Da Sie offensichtlich selbst Erfahrung mit der russischen Polizei gemacht haben, können Sie sicherlich aus diesen Erfahrungen schöpfen. Ich kann es nicht.
zu Frage 2.:
Die sogenannte "Maidan-Revolution" ist eben nicht von ganz einfachen frustrierten Bürgen organisiert worden. Zwar nahmen anfänglich an den Maidan-Protesten einfache Bürger teil, deren soziale Lage katastrophal war und bis heute ist. Und deren Anliegen gegen den gewählten, aber durch und durch korrupten und unfähigen Präsidenten Janukowitsch mehr als legitim war. Diese einfachen Leute hatten aber nie das Sagen und die Kontrolle über die Proteste. Westlich orientierte Oligarchen haben gemeinsam mit ausländischen NGSo dies Proteste organisiert, finanziert und gesteuert. Schließlich kamen noch faschistische Kampfkräfte hinzu, die den Protest dann auch personell übernommen haben. Schluss mit der Legende, einfache pro-Europäer hätten zu Europa oder ähnliches gewollt. Es handelte sich um einen Oligarchenputsch mit faschistischen Kräften.
Meine Aussage gilt auch für aus dem Ausland finanzierte Medien, sofern nachweislich Propaganda statt diese nicht Journalismus und objektive Berichterstattung leisten. Für einen weitgehend objektiven Journalismus gibt es nachvollziehbare Kriterien.

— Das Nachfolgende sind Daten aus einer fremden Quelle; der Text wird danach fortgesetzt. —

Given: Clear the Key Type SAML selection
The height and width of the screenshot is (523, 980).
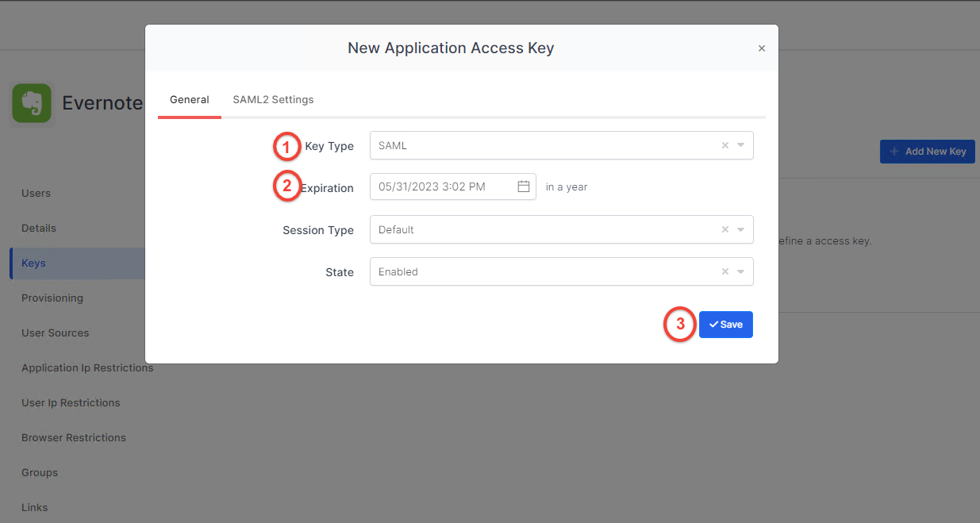Looking at the screenshot, I should (724, 145).
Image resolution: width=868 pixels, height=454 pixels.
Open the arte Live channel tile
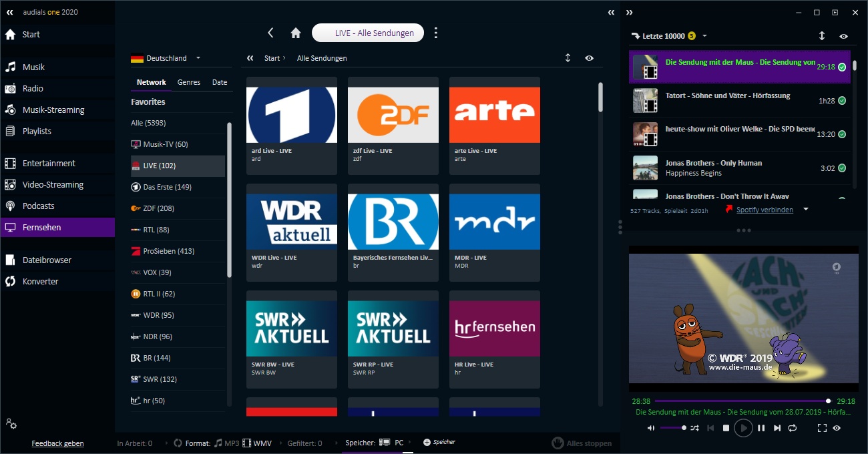point(494,126)
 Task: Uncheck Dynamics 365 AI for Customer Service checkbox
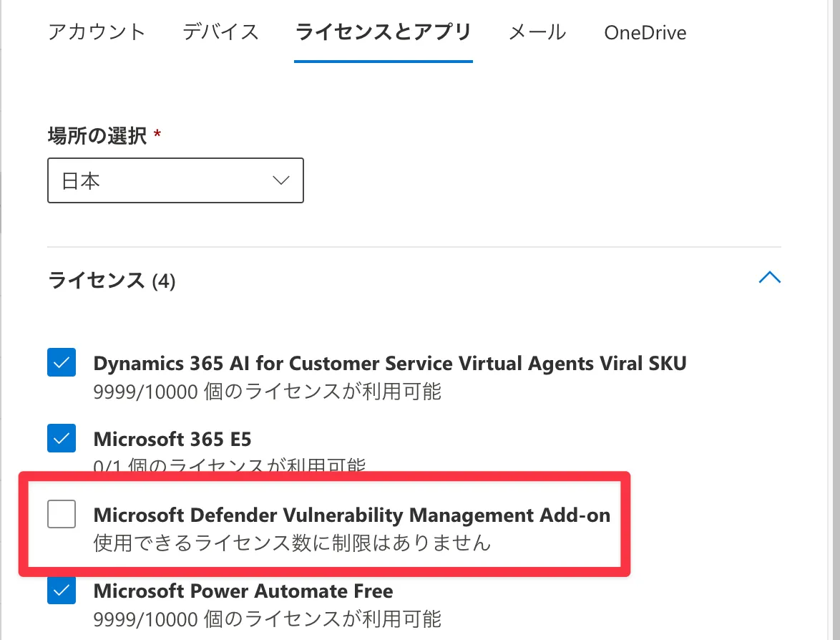62,363
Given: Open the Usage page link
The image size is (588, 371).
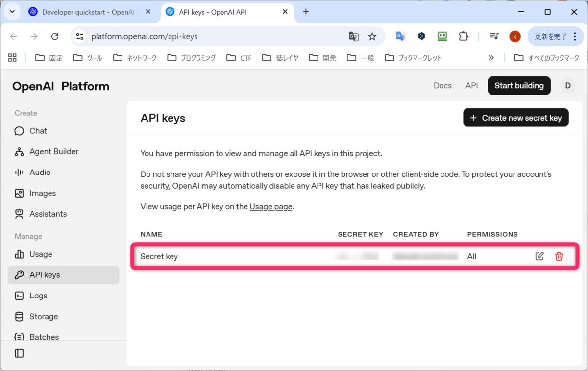Looking at the screenshot, I should click(x=270, y=206).

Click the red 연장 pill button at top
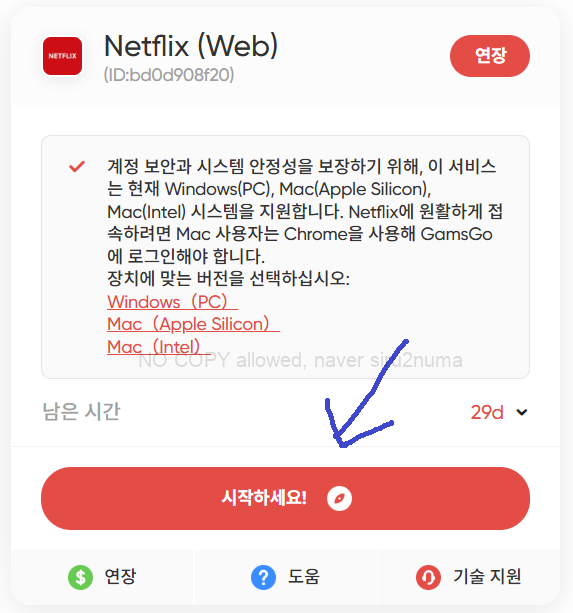click(490, 56)
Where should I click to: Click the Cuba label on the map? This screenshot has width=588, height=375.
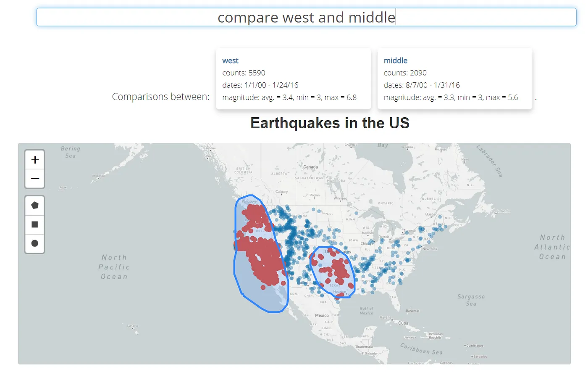(x=403, y=323)
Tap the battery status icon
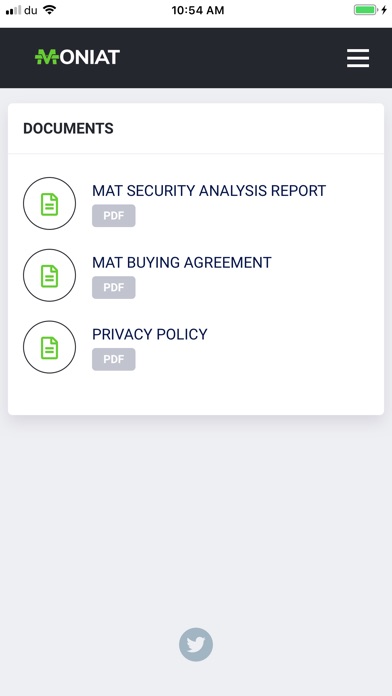Image resolution: width=392 pixels, height=696 pixels. click(x=365, y=10)
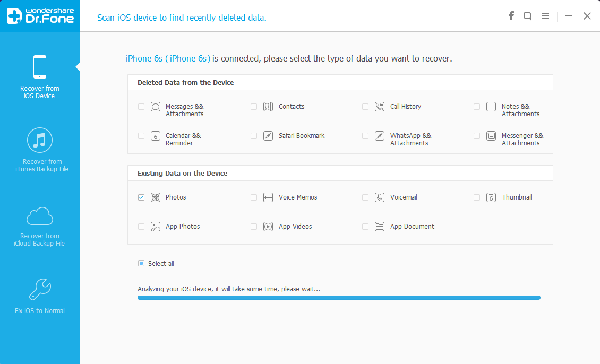The image size is (600, 364).
Task: Open the Facebook share icon
Action: point(511,16)
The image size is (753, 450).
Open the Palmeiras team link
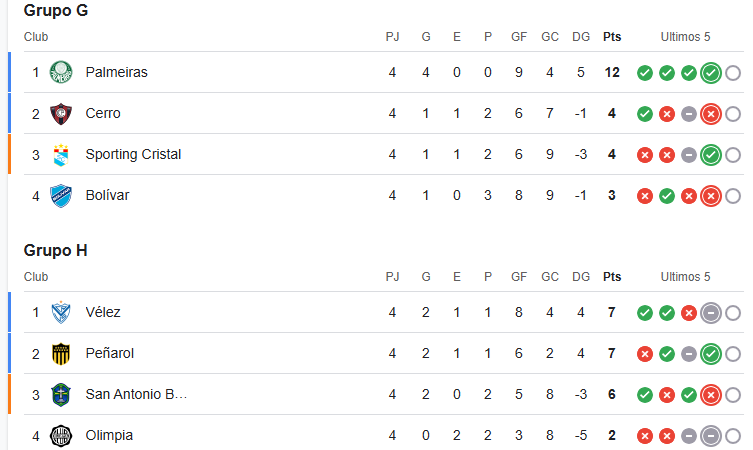117,73
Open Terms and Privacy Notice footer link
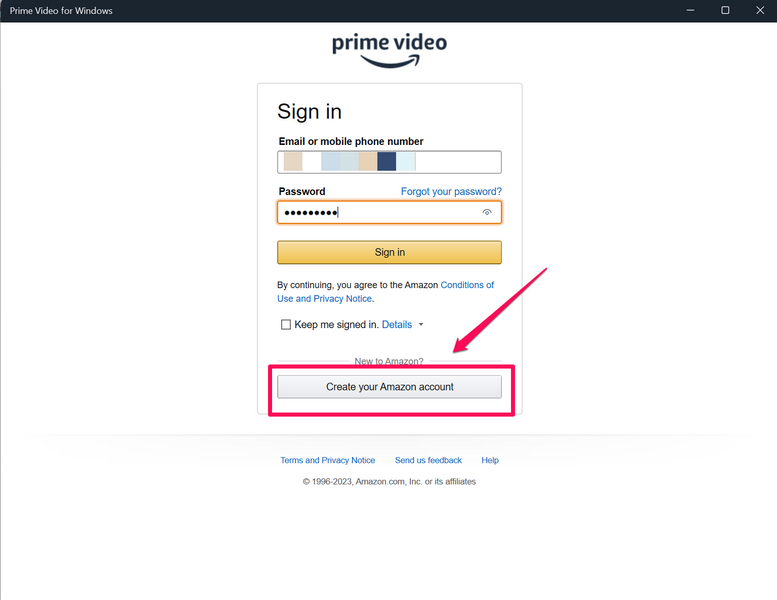 coord(328,460)
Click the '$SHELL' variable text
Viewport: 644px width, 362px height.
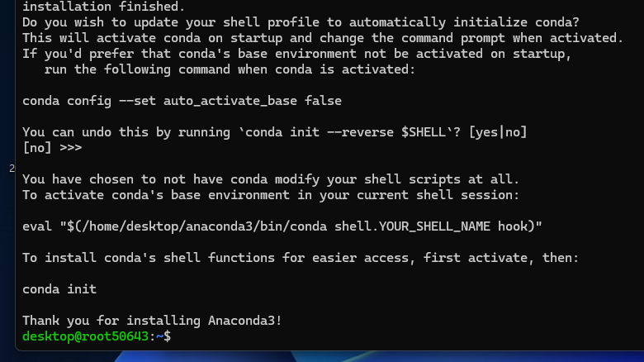tap(424, 132)
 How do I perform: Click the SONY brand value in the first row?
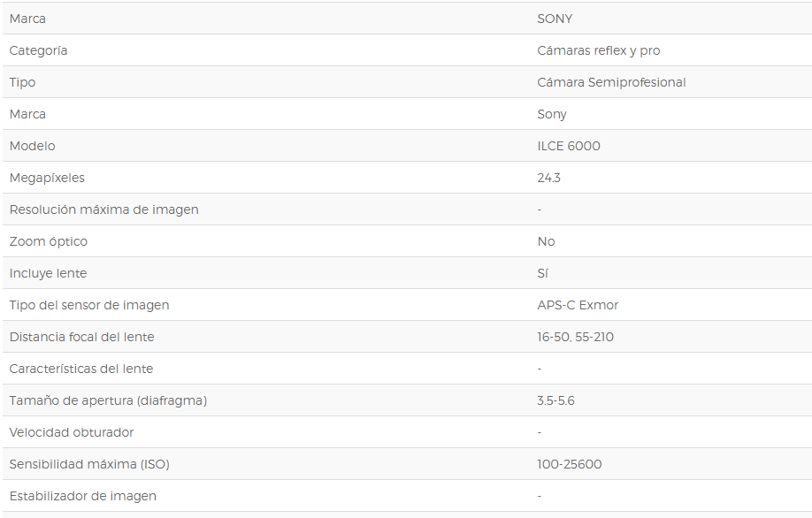(x=555, y=19)
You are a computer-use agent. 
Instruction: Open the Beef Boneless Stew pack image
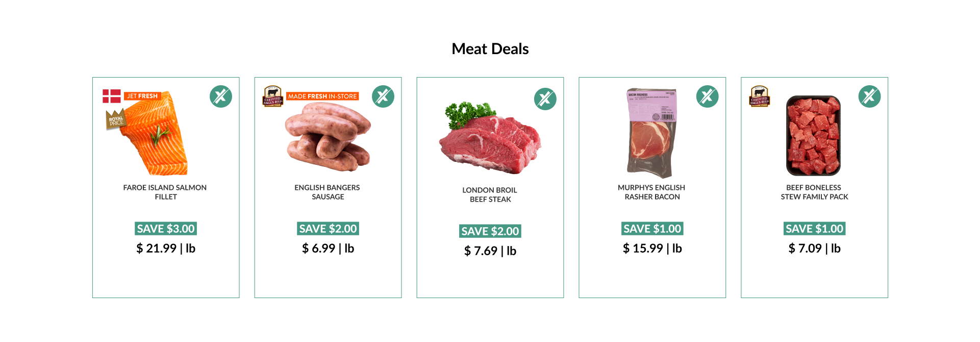pos(813,136)
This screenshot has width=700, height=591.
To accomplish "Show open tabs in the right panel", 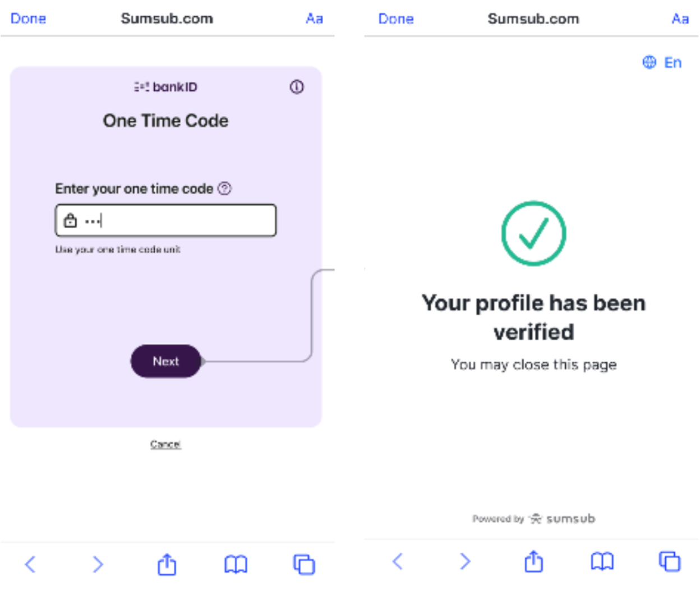I will [x=670, y=561].
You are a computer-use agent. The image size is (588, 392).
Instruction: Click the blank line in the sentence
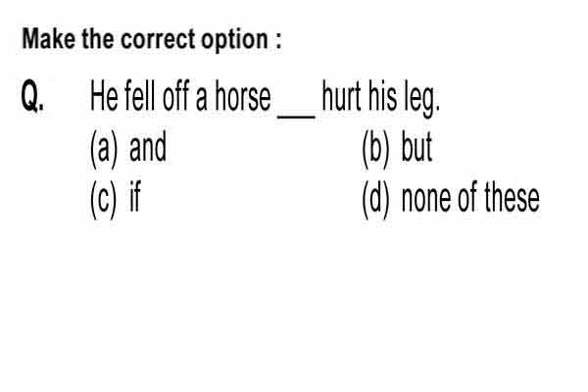point(296,118)
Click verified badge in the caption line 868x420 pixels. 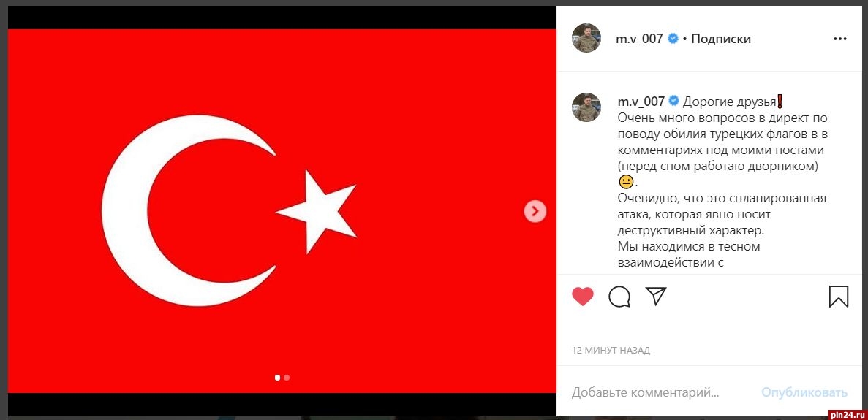point(674,102)
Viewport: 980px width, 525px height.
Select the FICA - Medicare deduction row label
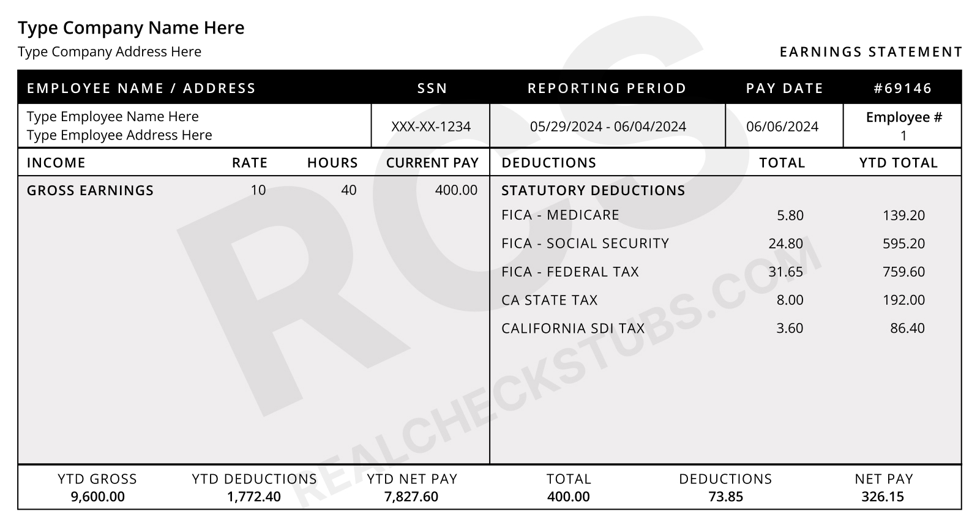pos(560,215)
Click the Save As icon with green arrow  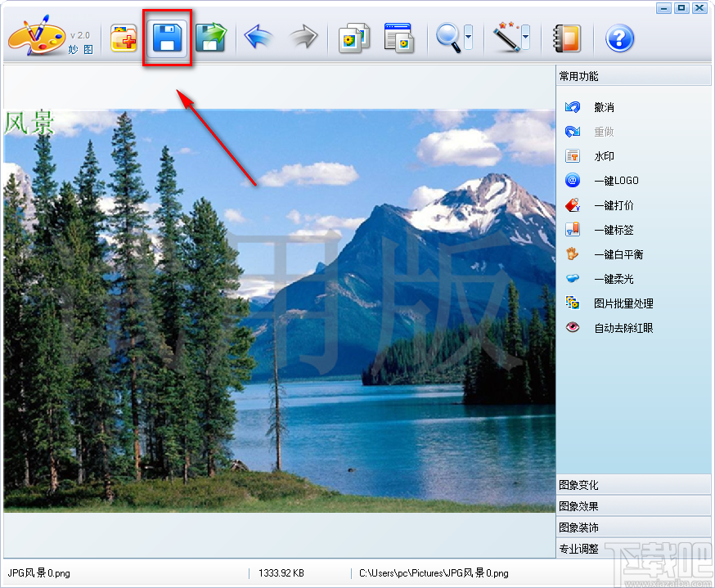211,37
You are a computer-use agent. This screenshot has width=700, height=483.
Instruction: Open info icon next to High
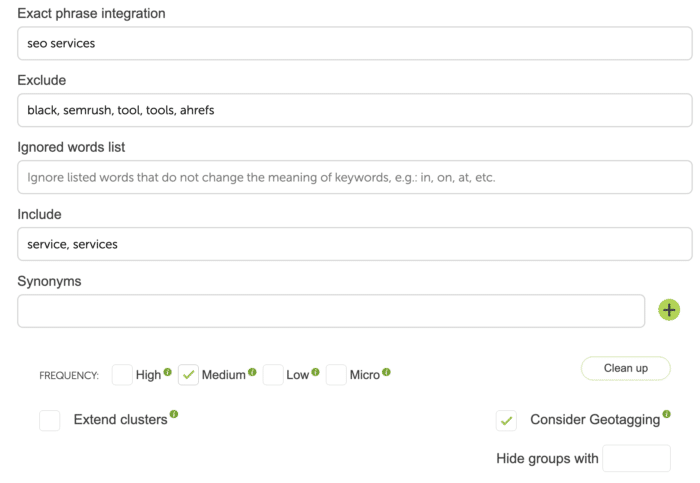coord(167,372)
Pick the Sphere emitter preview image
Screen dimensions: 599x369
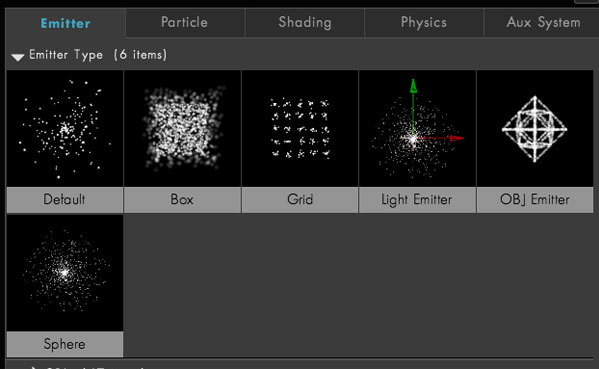pyautogui.click(x=65, y=273)
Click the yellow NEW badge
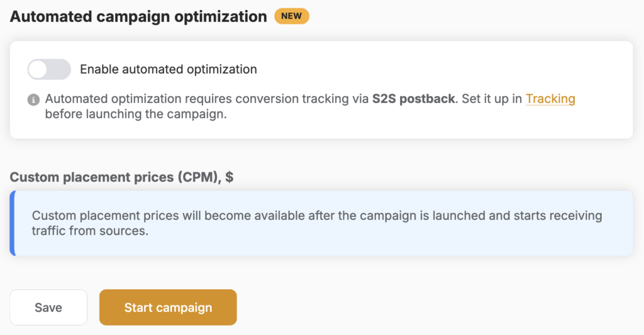 point(292,16)
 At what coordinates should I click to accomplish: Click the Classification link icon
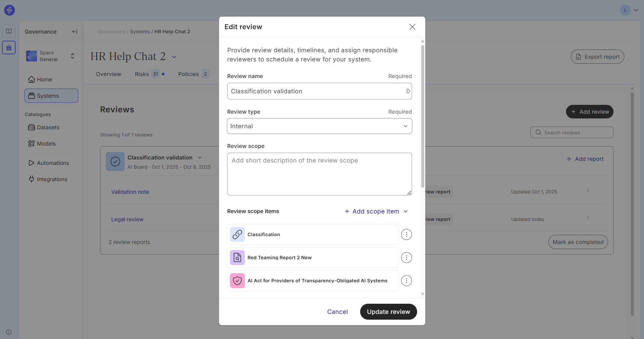coord(237,234)
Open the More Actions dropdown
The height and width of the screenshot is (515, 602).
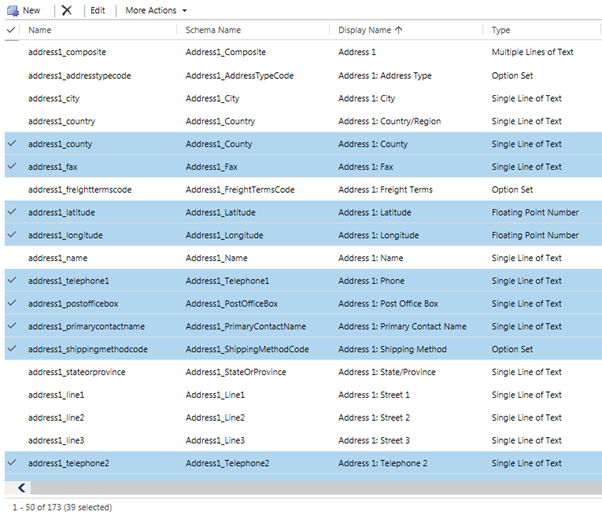[x=155, y=10]
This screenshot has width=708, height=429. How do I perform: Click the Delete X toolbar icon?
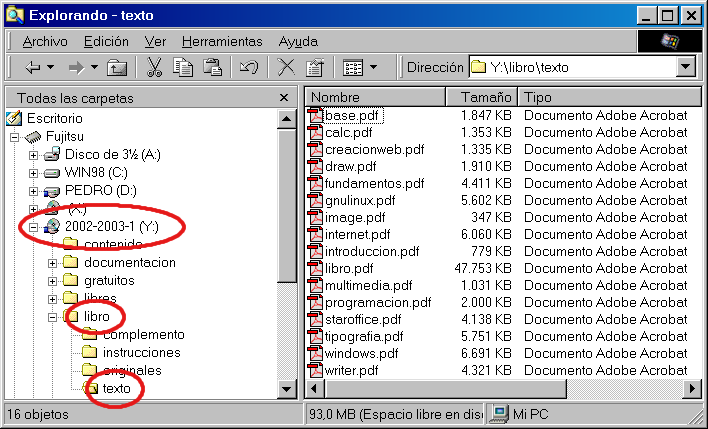coord(286,67)
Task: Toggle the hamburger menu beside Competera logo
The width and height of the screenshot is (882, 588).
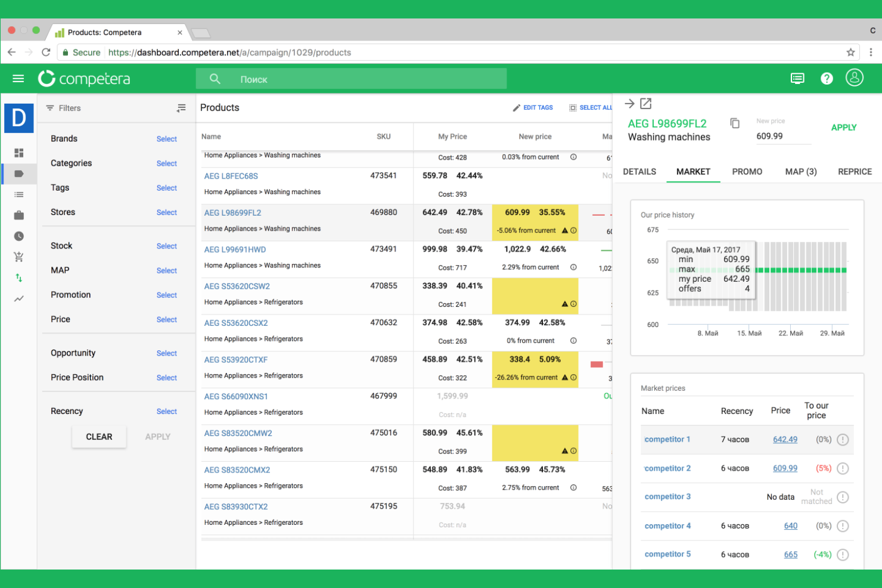Action: 18,78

NGOs und Freiheitsgrundrechte: Jede Gesellschaft und jeder Staat muss für sich entscheiden, wieviel äußere Einmischung sie bzw. er akzeptieren will. Die Souveränität und das Einmischungsverbot sind zwingendes Völkerrecht - und das ist auch gut so.Ich finde die russische Regelung bzgl. ausländsisch finanzierter NGOs im Prinzip legitim. Allerdings muss der Einzelfall geprüft werden.Meines Wissens nach findet die Einzelfallprüfung statt.
Ich habe keine Kenntnis von russischen NGOs in Israel oder woanders - was nicht heissen muss, dass es sie nicht gibt. Aber auch hier gilt für mich gleiche Grundsatz: Keine vom Ausland (auch nicht von Russland) finanzierten NGOs.
Russische Oligarchen versus Soros-Oligarch: Diese Frage müssen Sie der russische Gesellschaft stellen, ob sie mit Stiftungen und NGOs von russischen Oligarchen einverstanden ist. Da bin ich offenkundig der falsche Ansprechpartner.